Going into bodybuilding is something DeMarce is considering if his MMA career doesn’t get back on track. He felt a lot of ring rust in his last contest in November and felt like his right arm, which he broke in five different places, wasn’t up for more matches, and he still doesn’t.
The 5-foot-8, 170-pound Brandonite is still trying to build strength in his arm and is doing straight technique jujitsu and boxing to work on quick feet in case he is able to make a comeback. He’s also doing some coaching and teaching seminars.
The most important thing for DeMarce is avoiding rushing back and causing a worse injury. He feels he has time on his side based on his age and having started in MMA at only 17, but the long recovery is weighing on his mind.
"It’s frustrating," he said. "Being an athlete and being in that kind of field, martial arts in general, it’s a combat sport and that’s bound to happen. Injuries are a huge thing. Most of the time you’re injured going into a fight, but when something this serious happens you should take the time and that’s how guys end their careers really short. They try to come back too soon and injure themselves worse or have that same problem and need further surgeries and that’s how careers end.

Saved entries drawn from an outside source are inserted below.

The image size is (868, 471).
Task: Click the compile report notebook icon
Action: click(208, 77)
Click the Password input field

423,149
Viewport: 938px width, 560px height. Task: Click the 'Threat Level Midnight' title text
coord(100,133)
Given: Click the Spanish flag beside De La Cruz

"I’m trying to be smart about it. … I’m trying to stay positive and focus on other areas of my life."
DeMarce has a lot going on in his life other than trying to get back into the octagon. He has a friend who knows photographer Scott Schisler, who invited DeMarce to Ohio for a photo shoot for a Mountain Dew advertisement. He’s started building a portfolio to pose for fitness magazines and he said his email inbox is starting to fill up with modelling requests.

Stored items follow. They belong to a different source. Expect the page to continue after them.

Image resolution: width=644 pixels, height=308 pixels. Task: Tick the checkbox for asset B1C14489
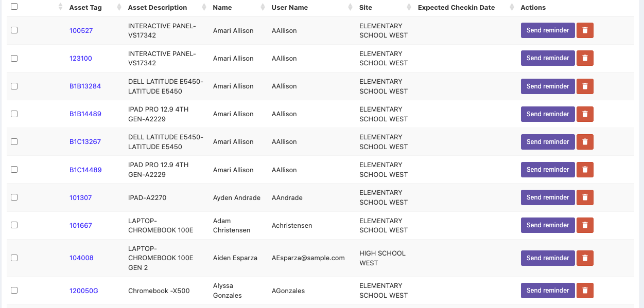click(x=14, y=170)
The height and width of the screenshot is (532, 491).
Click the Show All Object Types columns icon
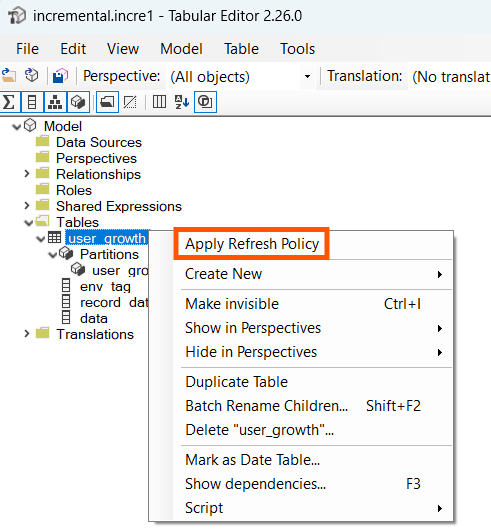point(159,102)
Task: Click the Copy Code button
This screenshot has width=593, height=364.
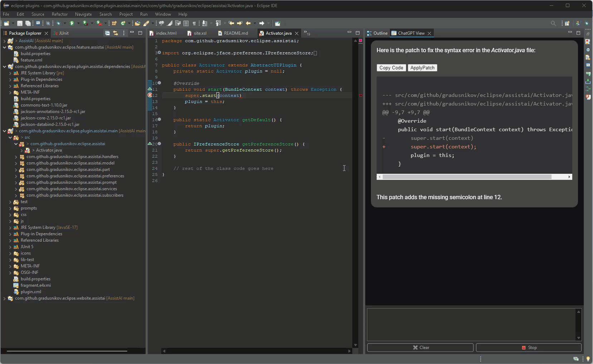Action: [x=391, y=68]
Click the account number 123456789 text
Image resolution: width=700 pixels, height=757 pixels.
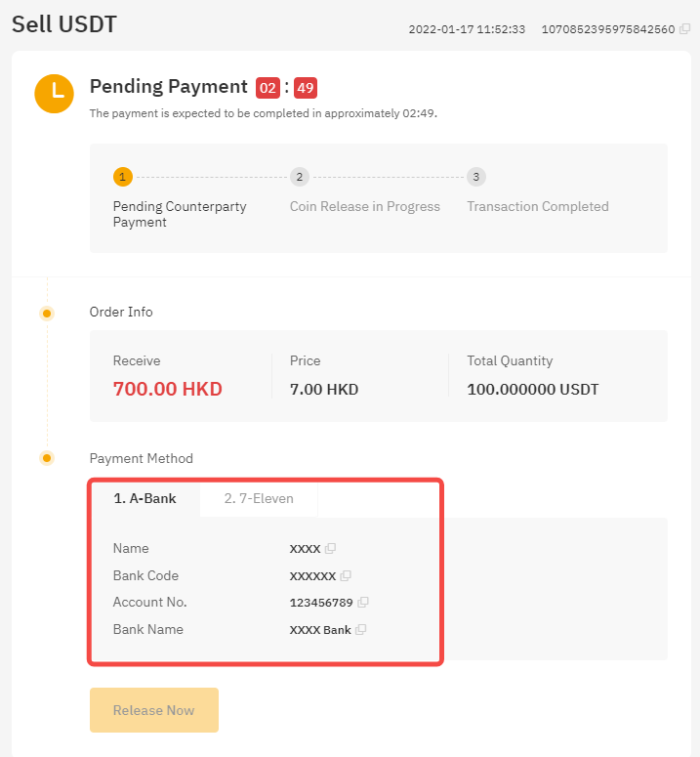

Moving to Edmonton may be what DeMarce needs for his MMA career as well. A lot of UFC fighters are based out of the Alberta capital, and he hopes he’ll get to learn from and train with them. It also gives him a chance to further his education as a fallback for after his athletic career ends.
For now, he’s focusing on preparing for the bodybuilding competition, which has taught him a different diet regimen that could help him reach his weight in MMA in the future. DeMarce has never been in a bodybuilding event before, but he has set high goals for himself, which includes earning his IDFA pro card.
He also has a sense of nervousness that he hasn’t experienced in quite a while in the athletic scene.
"It’s my first show, so I don’t know what to expect, but the nerves are definitely running through me like the first four or five fights I ever had growing up as a kid," he said. "It’s a new feeling for me, because I’m usually relaxed and calm. It’s good to have those nerves and I’m hoping to grab a trophy and be on my way."